Some time after that a case of epithehoma of the tongue came into my service at the Metropolitan Hospital. The growth occupied principally the left side and anterior portion of the tongue. In this case it was decided to do a preliminary trachectomy, a useful procedure at times, no doubt, but unnecessary and unsurgical in my opinion. It was further decided to ligate the lingual arteries, assuming that would sufficiently control the circulation, then through a Whitehead gag the tongue could be cut off with a scissors, a few stitches placed in the stump to approximate the cut edges, and the operation would be complete. The linguals were ligated easily enough; they were recognized by several members of the attending staff who happened to be present. The tongue was removed as per programme with practically no loss of blood at the time. All went well until the patient began to recover from the anesthetic, when a severe vomiting spell produced a hemorrhage through the mouth. The house surgeon and his assistants were unable to control the flow of blood and the patient succumbed.

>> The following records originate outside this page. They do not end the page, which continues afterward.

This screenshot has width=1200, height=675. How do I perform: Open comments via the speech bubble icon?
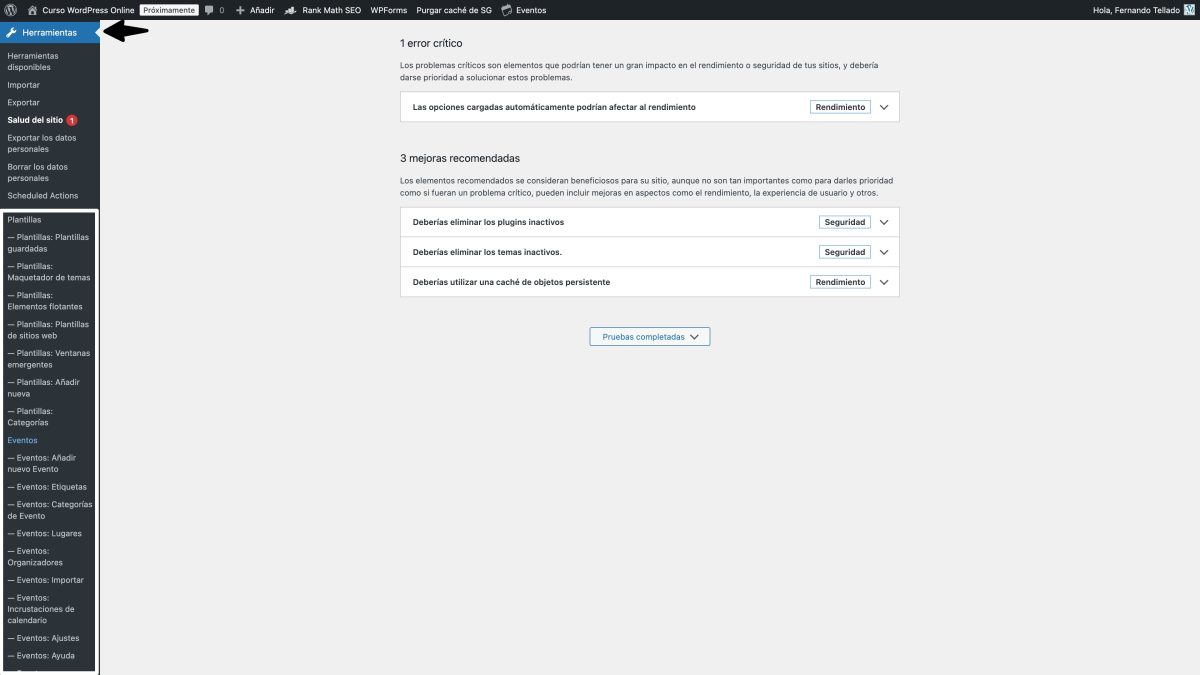pyautogui.click(x=207, y=10)
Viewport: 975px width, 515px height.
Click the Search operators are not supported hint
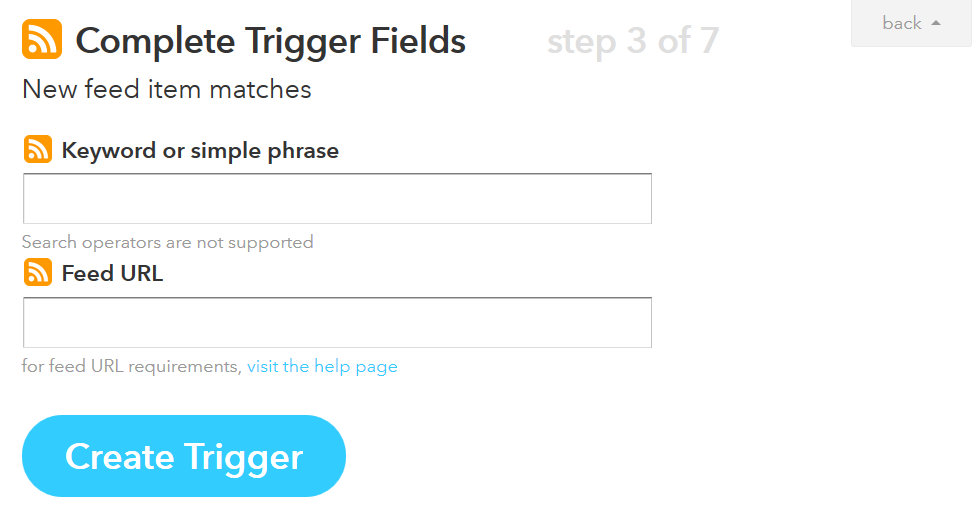[x=167, y=242]
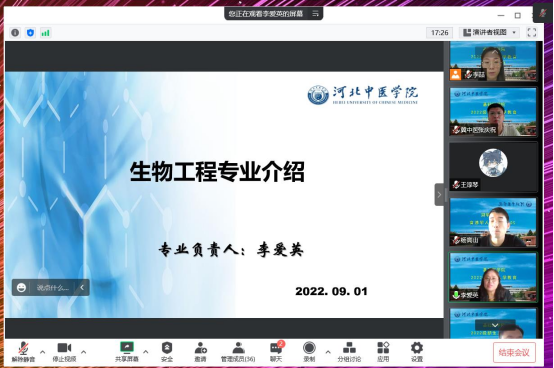Open 管理成员 participants panel

pos(238,351)
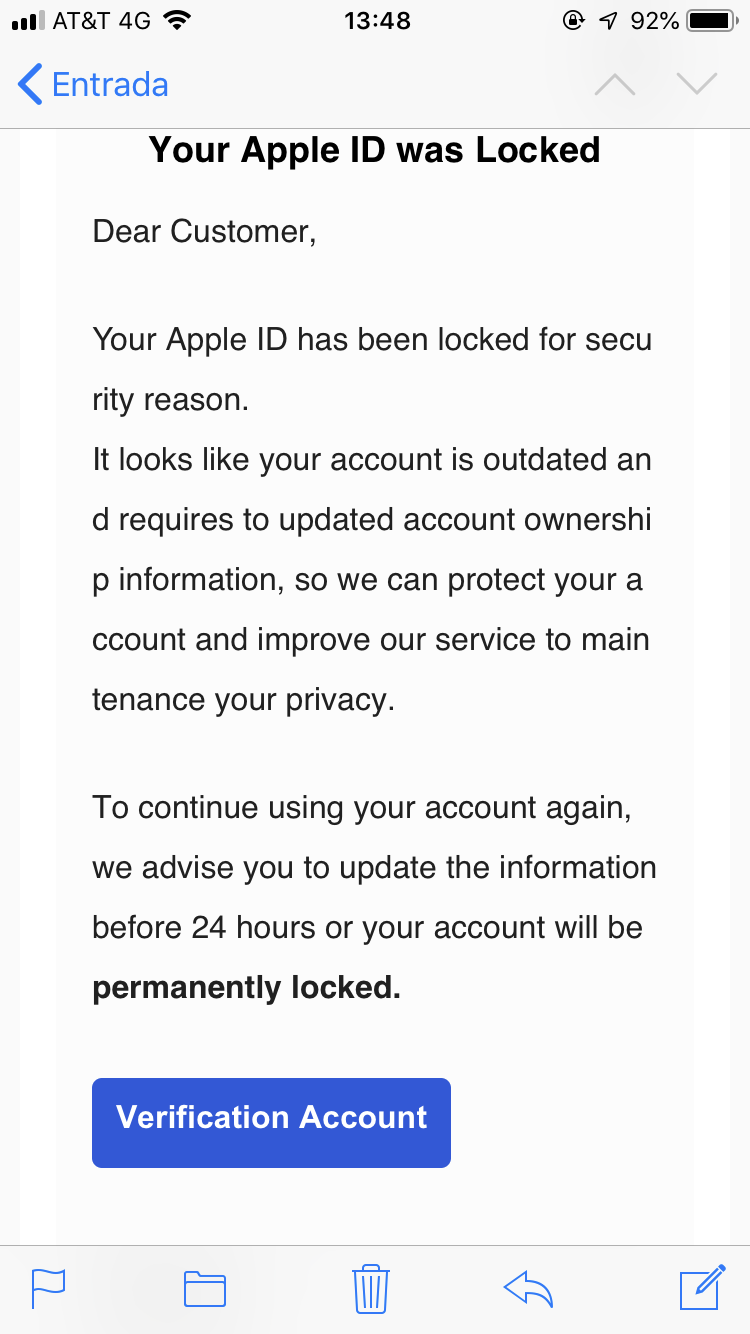
Task: Tap the reply arrow icon
Action: pos(529,1288)
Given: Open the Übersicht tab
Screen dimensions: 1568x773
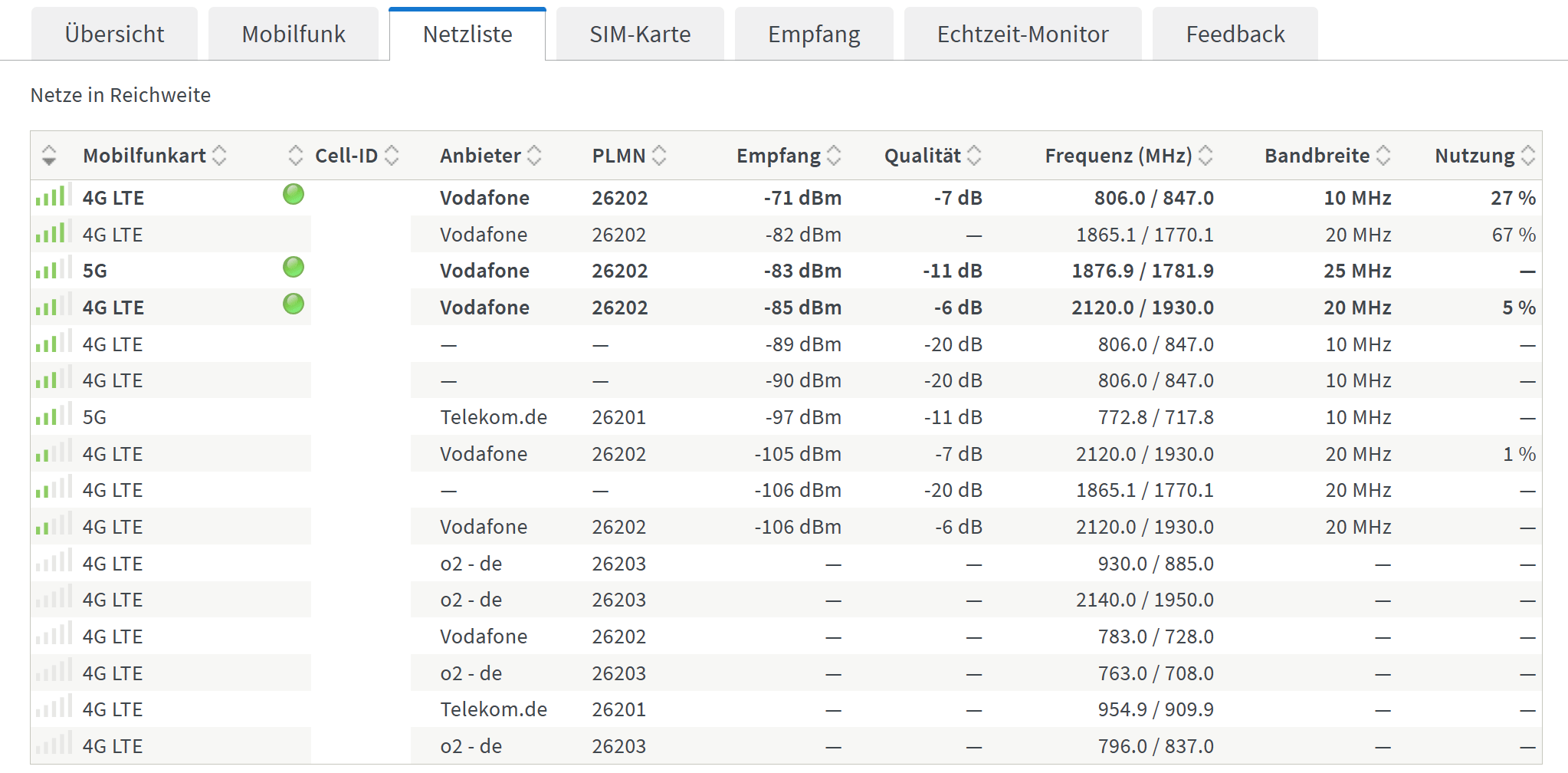Looking at the screenshot, I should [114, 35].
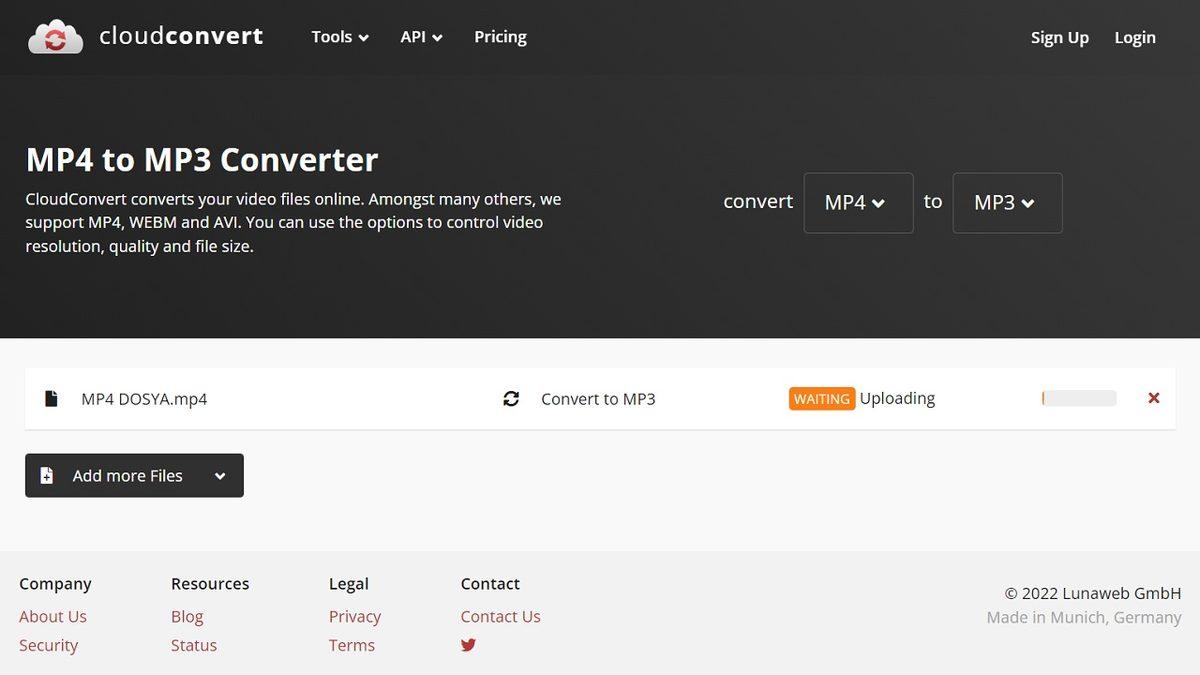
Task: Open the About Us footer link
Action: 53,617
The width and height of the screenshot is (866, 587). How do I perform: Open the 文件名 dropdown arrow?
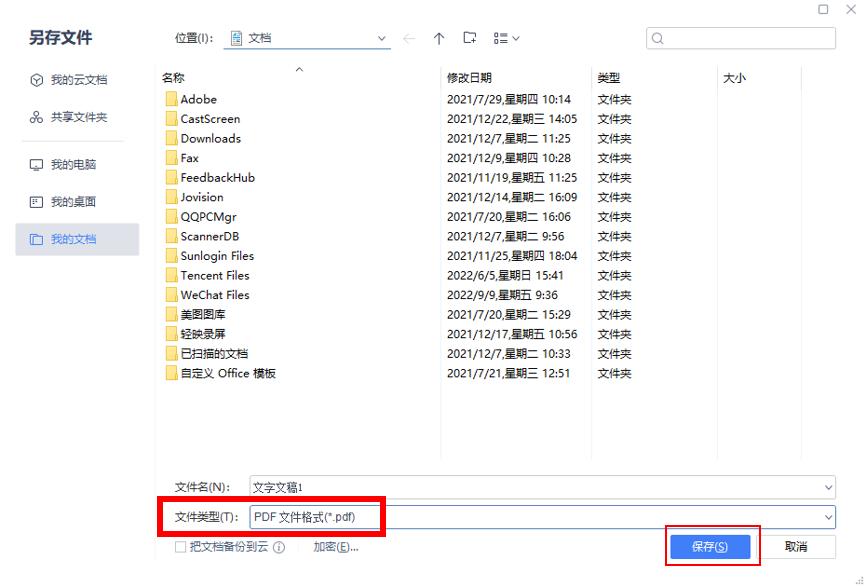828,487
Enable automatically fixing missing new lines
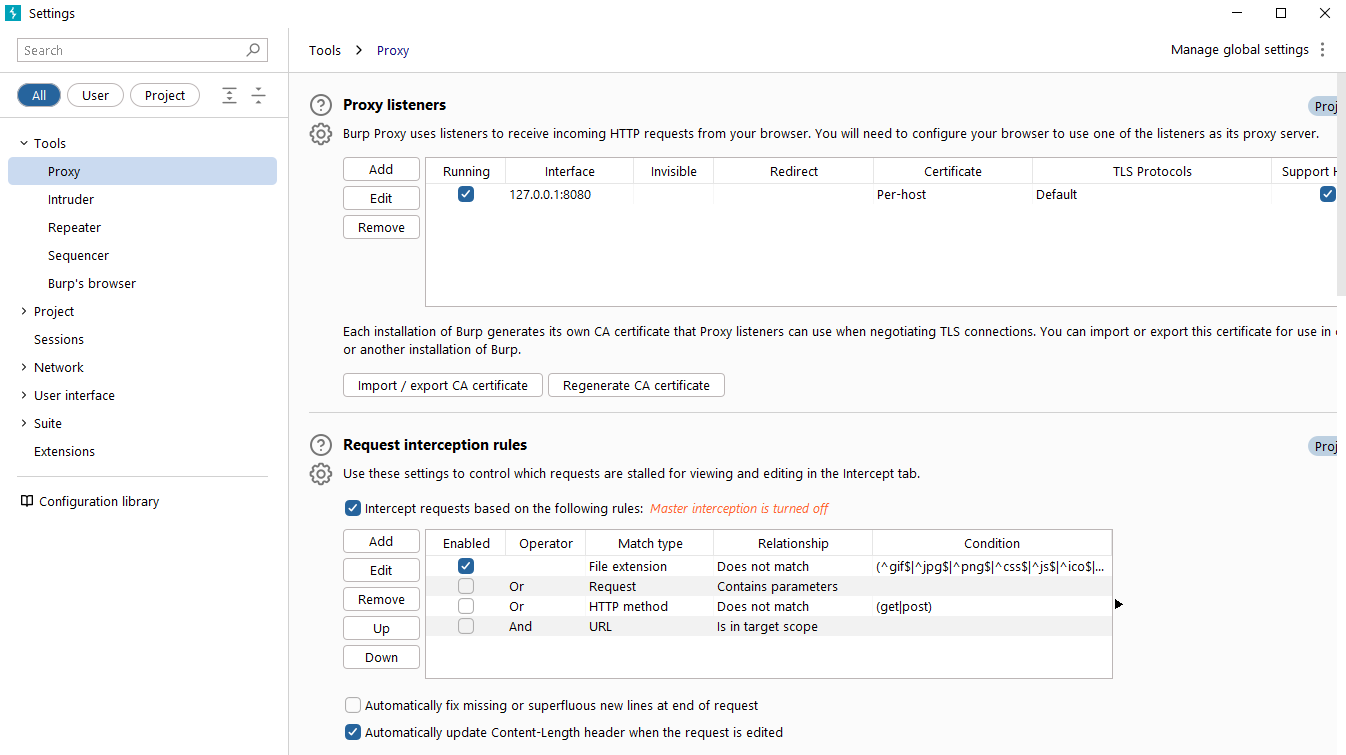The image size is (1346, 755). tap(353, 705)
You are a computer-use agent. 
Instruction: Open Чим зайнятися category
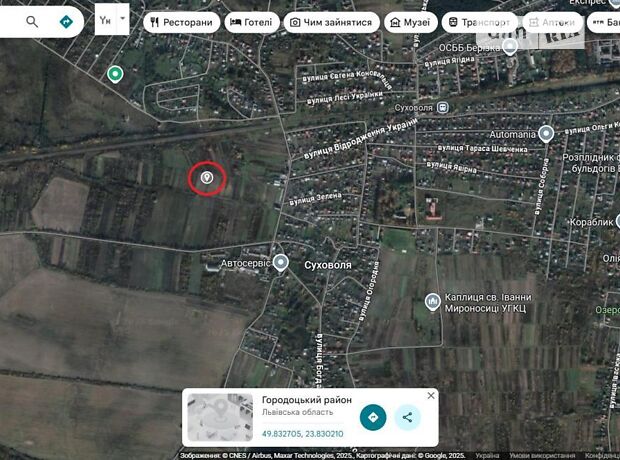pos(331,22)
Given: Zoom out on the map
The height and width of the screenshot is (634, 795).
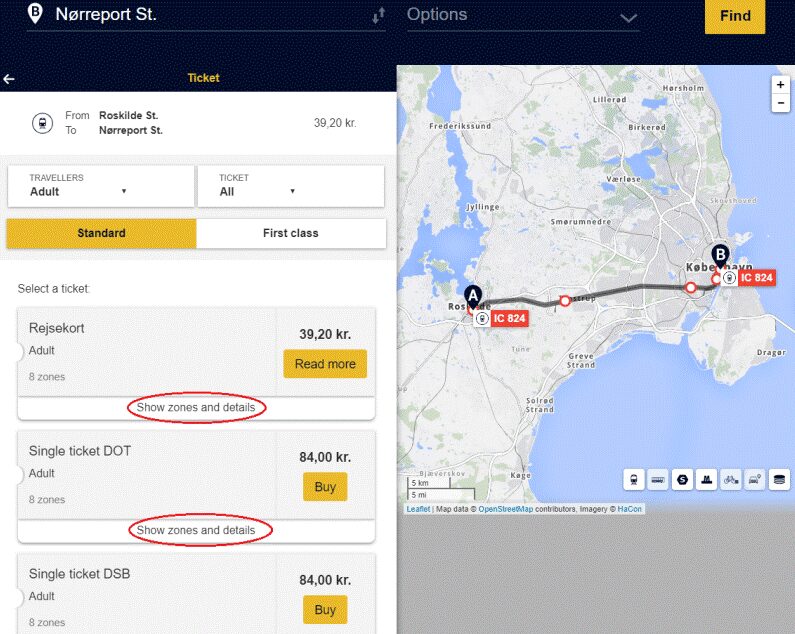Looking at the screenshot, I should click(780, 104).
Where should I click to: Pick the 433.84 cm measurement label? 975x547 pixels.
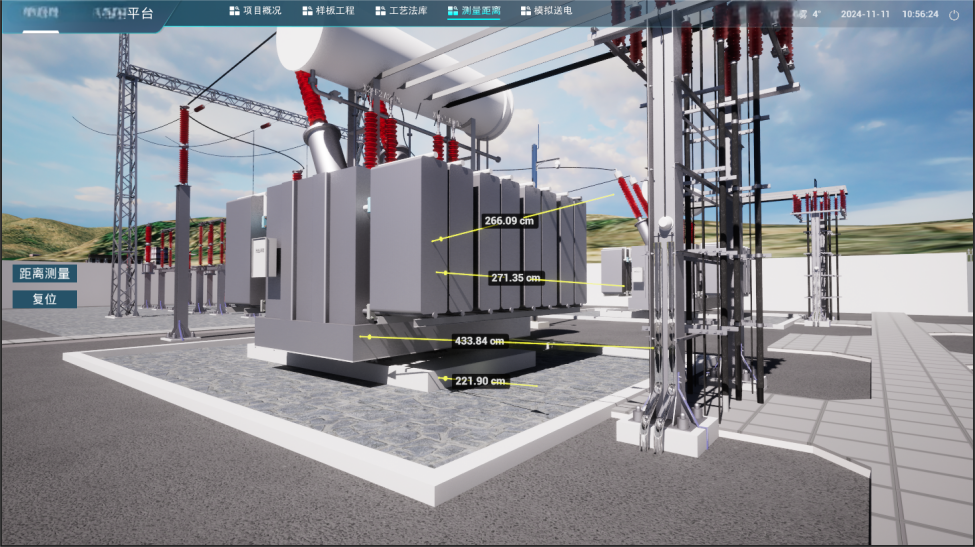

Post mortem examination showed proper ligation of the linguals; but an accessory branch at the root of the tongue, evidently from another source, produced the

fatal hemorrhage. This case very thoroughly impressed me with the idea that ligation of linguals was not a certain procedure, and reference to medical literature showed that this unfortunate accident, as above described, had happened in several instances. The next case of this character was one of sarcoma of the left superior maxilla involving the eye and the hard palate on that side. The patient was a man, age about 50 years, who had been affected about one year. External examination showed that the disease was deepseated, and to accomplish anything of value, the operation must be decidedly radical. One of the troublesome features of such a case is, of course, hemorrhage, which not only obscures the field of operation, but endangers the life of the patient by strangulation if the blood enters the trachea, or, if he escapes that calamity, leaves him to run great risk from the subsequent development of an aspiration pneumonia from the septic clots. Accordingly, the common carotid artery of the affected side was ligated. An incision was made from near the external angular process of the orbit to the inner canthus of the eye, thence along the nose around the nostril through the furrow of the upper lip. This flap was dissected back and the bony growth exposed. With a chisel and heavy forceps the articulations were severed, leaving the division of hard and soft palates until the last. There was very little hemorrhage, some oozing was promptly stopped by the application of the actual cautery, and the wound packed with gauze. Great care was exercised lest any blood should enter the larynx. This was avoided by the use of the Trendelenburg position and careful sponging. Partial anesthesia is the rule in such cases. There is a nice point between loss of pain and the continued presence of sufficient reflex to enable the patient to cough. This is the sanctioned surgical procedure in operations about the face, tongue and jaws.

This patient did well, the large cavernous wound granulated nicely; but as the disease had involved the brain through the base of the skull, we were unable to determine whether his death some months later was due to shutting off the circulation by ligation of the common carotid, or to the effect of the primary disease. This vessel has been frequently ligated, and, so far as is known, without bad results; but there is a strong probability of cerebral softening following the interruption of the blood current. Crile (Annals of Surgery) reports 19 operations about the face, tongue, jaws, neck, where in a majority of instances both common carotids were temporarily ligated for 48 hours. This is accomplished by a small clip with parallel blades covered with rubber tubing, regulated by a set screw.